» ЦЕЛЬ
Повторите дословно отрывок из текста об имажинистах от слов «В истории русской» до слов «и других мероприятий.».

В истории русской культуры имажинисты (1918–1928) известны не только программным радикальным метафоризмом своего поэтического языка, но и разнообразными эксцессами эпатажной театрализации жизни в Москве в годы военного коммунизма и в начале первого периода НЭПа. В своих декларациях и теоретических статьях имажинисты провозгласили автономию метафоры и практиковали экспериментальную поэзию неожиданных сопоставлений. Эпатаж и максимальное воздействие на зрителей или случайных прохожих были ключевыми задачами их городских перформансов и типичных для того времени диспутов начала 1920-х годов: судебного процесса против русской литературы (1922), переименования главных улиц Москвы (1921), надписей на стенах Страстного монастыря (1920), всеобщей мобилизации горожан (1921) и других мероприятий.
«Театр повседневности» — далеко не единственная связь между этой группой поэтов и сценическим искусством. Театр является разносторонне актуальным, но не изученным предметом в истории имажинизма. Имажинисты были близки к театральной среде, о чем свидетельствуют, в свою очередь, биографические обстоятельства участников группы. Роман и брак Сергея Есенина с Айседорой Дункан в 1921–1922 годах стали драмой для обеих знаменитостей; отношения Вадима Шершеневича с актрисой Юлией Дижур закончились драматически — самоубийством актрисы; выросший в любительском театре Анатолий Мариенгоф женился в 1923 году на актрисе Камерного театра Анне Никритиной. Отдельного внимания заслуживает тот факт, что философ-феноменолог Густав Шпет, развивавший свою театральную теорию в начале 1920-х, был именно в это время близок к группе имажинистов[750]. Братья Эрдманы (драматург Николай и актер Борис, потом получивший известность в качестве художника), видные деятели театра, даже подписали первую имажинистскую декларацию 1919 года, наряду с художником Георгием Якуловым, автором декларации «Имажинизм в живописи» и декоратором имажинистских кафе[751]. Нельзя забывать также о недолговечном имажинисте, более известном в качестве экспрессиониста и скандалиста Ипполите Соколове, роль которого в связи с восприятием языка жестов Чаплина в России подробно изучена Ю. Г. Цивьяном[752]. Несмотря на все эти факты, театр является неизученной областью в истории имажинизма, хотя в конце 1920-х годов и Шершеневич, и Мариенгоф уже полностью ушли из поэзии в драматургию.

» ПРЕДОСТАВЛЕННЫЕ ДАННЫЕ
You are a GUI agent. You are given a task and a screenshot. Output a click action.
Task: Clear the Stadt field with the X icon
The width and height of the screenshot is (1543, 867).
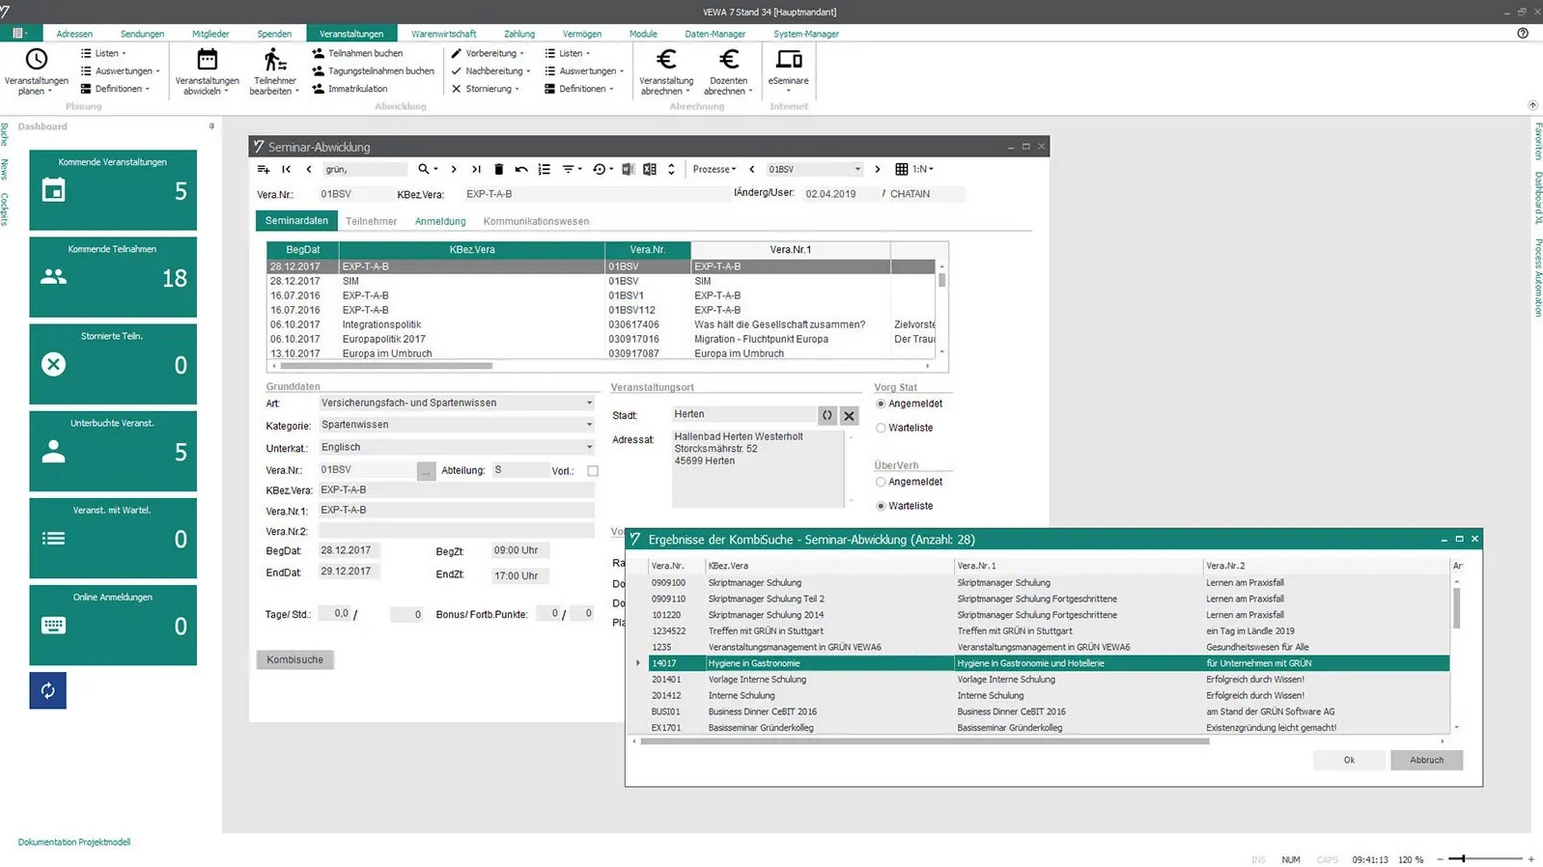[849, 415]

» ОТВЕТ
В истории русской культуры имажинисты (1918–1928) известны не только программным радикальным метафоризмом своего поэтического языка, но и разнообразными эксцессами эпатажной театрализации жизни в Москве в годы военного коммунизма и в начале первого периода НЭПа. В своих декларациях и теоретических статьях имажинисты провозгласили автономию метафоры и практиковали экспериментальную поэзию неожиданных сопоставлений. Эпатаж и максимальное воздействие на зрителей или случайных прохожих были ключевыми задачами их городских перформансов и типичных для того времени диспутов начала 1920-х годов: судебного процесса против русской литературы (1922), переименования главных улиц Москвы (1921), надписей на стенах Страстного монастыря (1920), всеобщей мобилизации горожан (1921) и других мероприятий.